[Extract]:
##############################

# Possible events for our August meet



## wade (Apr 23, 2014)

Just a quick poll to find out what people want to do during the weekend. One option would be to sit around and drink beer and eat all weekend. Another would be to also share experiences in the form of mini-master-classes - while we sit around and drink beer!

I am happy to do either but I would be happy to demonstrate a few tips and techniques if anyone is interested. If anyone else feels brave as well then I think we should be able to provide something of interest for everyone to dip in and out of – including our significant others.

Some of the options I could organise/demonstrate include:

Mastering Ribs – preparation and cooking. Stack cooking and 3-2-1
Curing and smoking Salmon fillets – including the use of an “AMNPS”
Beer can and cupcake chicken
BBQ Deserts – including caramelised fruit skewers and chocolate brownies
BBQ Baking – including breads and American style cheese and herb biscuits
Cooking by thermometer and basic safe BBQ cooking
Direct and indirect cooking – including hot wings
BBQ Veg – Roasted Peppers, corn, stir fry veg, rosemary roasted new potatoes etc.

##############################

[Extracted material]:

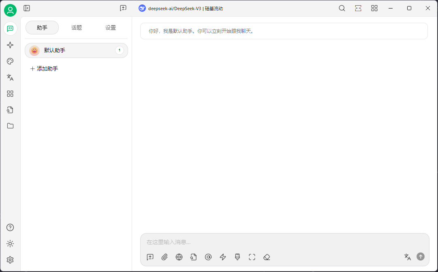Image resolution: width=438 pixels, height=272 pixels.
Task: Open the Files folder icon in sidebar
Action: (x=10, y=126)
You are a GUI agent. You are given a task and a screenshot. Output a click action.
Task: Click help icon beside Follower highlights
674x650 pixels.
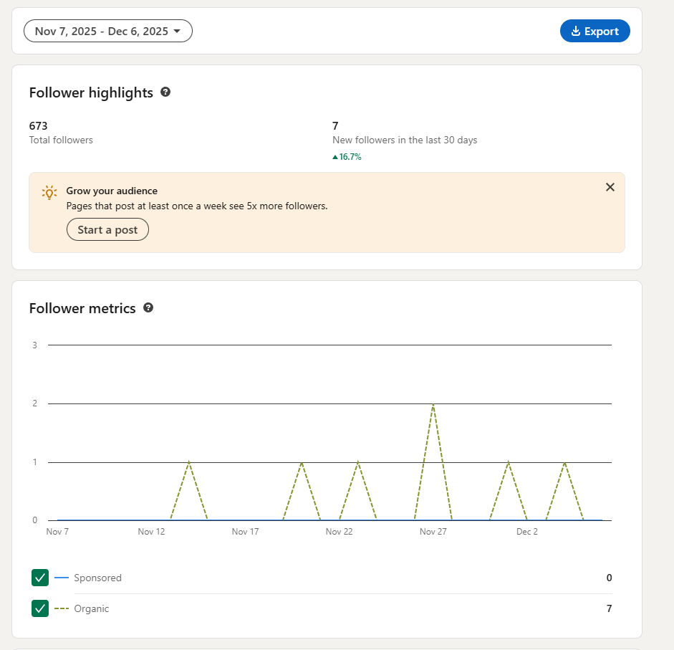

##############################

[Exercise description]:
Answer these questions about the forum post on the August meet:
1. On what date was the post written?
2. What activity would happen during the mini-master-classes, according to the first paragraph?
3. Which two items are given as examples under BBQ Baking?

[Response to the exercise]:
1. April 23, 2014.
2. Sitting around and drinking beer.
3. Breads and American style cheese and herb biscuits.